--- PROBLEM TO WORK ON ---
The full listing, copied exactly, is the required output.

--- RECORDS SUPPLIED ---
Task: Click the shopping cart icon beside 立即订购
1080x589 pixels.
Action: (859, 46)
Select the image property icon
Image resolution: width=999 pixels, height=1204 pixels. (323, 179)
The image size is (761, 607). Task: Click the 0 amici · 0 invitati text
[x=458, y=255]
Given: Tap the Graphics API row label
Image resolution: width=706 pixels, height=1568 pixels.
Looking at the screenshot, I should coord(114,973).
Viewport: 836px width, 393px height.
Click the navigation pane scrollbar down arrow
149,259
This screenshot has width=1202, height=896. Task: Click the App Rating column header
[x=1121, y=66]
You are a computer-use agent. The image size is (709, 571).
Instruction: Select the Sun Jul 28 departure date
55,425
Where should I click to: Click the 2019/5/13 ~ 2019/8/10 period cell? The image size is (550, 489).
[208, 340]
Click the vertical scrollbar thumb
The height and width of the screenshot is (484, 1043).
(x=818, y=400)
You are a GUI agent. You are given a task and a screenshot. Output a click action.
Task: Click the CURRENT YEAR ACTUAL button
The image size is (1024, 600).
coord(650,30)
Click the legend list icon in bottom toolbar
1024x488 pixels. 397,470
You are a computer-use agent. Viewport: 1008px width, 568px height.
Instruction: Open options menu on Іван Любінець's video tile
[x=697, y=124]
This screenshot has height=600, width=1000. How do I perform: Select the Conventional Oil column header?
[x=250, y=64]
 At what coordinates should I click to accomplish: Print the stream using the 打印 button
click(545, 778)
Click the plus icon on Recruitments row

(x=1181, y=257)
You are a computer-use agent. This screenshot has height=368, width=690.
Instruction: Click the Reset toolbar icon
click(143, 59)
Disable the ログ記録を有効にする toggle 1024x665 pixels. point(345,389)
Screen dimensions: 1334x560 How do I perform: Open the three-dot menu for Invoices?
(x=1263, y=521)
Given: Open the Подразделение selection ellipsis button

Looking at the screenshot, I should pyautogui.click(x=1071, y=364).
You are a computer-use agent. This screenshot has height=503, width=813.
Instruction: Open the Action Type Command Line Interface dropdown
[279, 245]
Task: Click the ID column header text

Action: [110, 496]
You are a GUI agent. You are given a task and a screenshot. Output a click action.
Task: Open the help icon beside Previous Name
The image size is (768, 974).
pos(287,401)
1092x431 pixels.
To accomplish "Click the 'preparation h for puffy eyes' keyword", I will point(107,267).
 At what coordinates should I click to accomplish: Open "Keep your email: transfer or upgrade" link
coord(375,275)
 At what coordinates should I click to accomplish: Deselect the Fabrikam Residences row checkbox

--- REPLY ---
Task: Click the shopping cart icon beside 立即订购
1080x589 pixels.
Action: (859, 46)
Select the image property icon
Image resolution: width=999 pixels, height=1204 pixels. (323, 179)
The image size is (761, 607). Task: Click the 0 amici · 0 invitati text
[x=458, y=255]
Given: Tap the Graphics API row label
Image resolution: width=706 pixels, height=1568 pixels.
Looking at the screenshot, I should coord(114,973).
Viewport: 836px width, 393px height.
Click the navigation pane scrollbar down arrow
149,259
This screenshot has width=1202, height=896. Task: Click the App Rating column header
[x=1121, y=66]
You are a computer-use agent. The image size is (709, 571).
Instruction: Select the Sun Jul 28 departure date
55,425
Where should I click to: Click the 2019/5/13 ~ 2019/8/10 period cell? The image size is (550, 489).
[208, 340]
Click the vertical scrollbar thumb
The height and width of the screenshot is (484, 1043).
(x=818, y=400)
You are a GUI agent. You are given a task and a screenshot. Output a click action.
Task: Click the CURRENT YEAR ACTUAL button
The image size is (1024, 600).
coord(650,30)
Click the legend list icon in bottom toolbar
1024x488 pixels. 397,470
You are a computer-use agent. Viewport: 1008px width, 568px height.
Instruction: Open options menu on Іван Любінець's video tile
[x=697, y=124]
This screenshot has height=600, width=1000. How do I perform: Select the Conventional Oil column header?
[x=250, y=64]
 At what coordinates should I click to accomplish: Print the stream using the 打印 button
click(545, 778)
Click the plus icon on Recruitments row

(x=1181, y=257)
You are a computer-use agent. This screenshot has height=368, width=690.
Instruction: Click the Reset toolbar icon
click(143, 59)
Disable the ログ記録を有効にする toggle 1024x665 pixels. point(345,389)
Screen dimensions: 1334x560 How do I perform: Open the three-dot menu for Invoices?
(x=1263, y=521)
Given: Open the Подразделение selection ellipsis button

Looking at the screenshot, I should pyautogui.click(x=1071, y=364).
You are a computer-use agent. This screenshot has height=503, width=813.
Instruction: Open the Action Type Command Line Interface dropdown
[279, 245]
Task: Click the ID column header text

Action: [110, 496]
You are a GUI agent. You are given a task and a screenshot. Output a click action.
Task: Open the help icon beside Previous Name
The image size is (768, 974).
pos(287,401)
1092x431 pixels.
To accomplish "Click the 'preparation h for puffy eyes' keyword", I will point(107,267).
 At what coordinates should I click to accomplish: Open "Keep your email: transfer or upgrade" link
coord(375,275)
 At what coordinates should I click to accomplish: Deselect the Fabrikam Residences row checkbox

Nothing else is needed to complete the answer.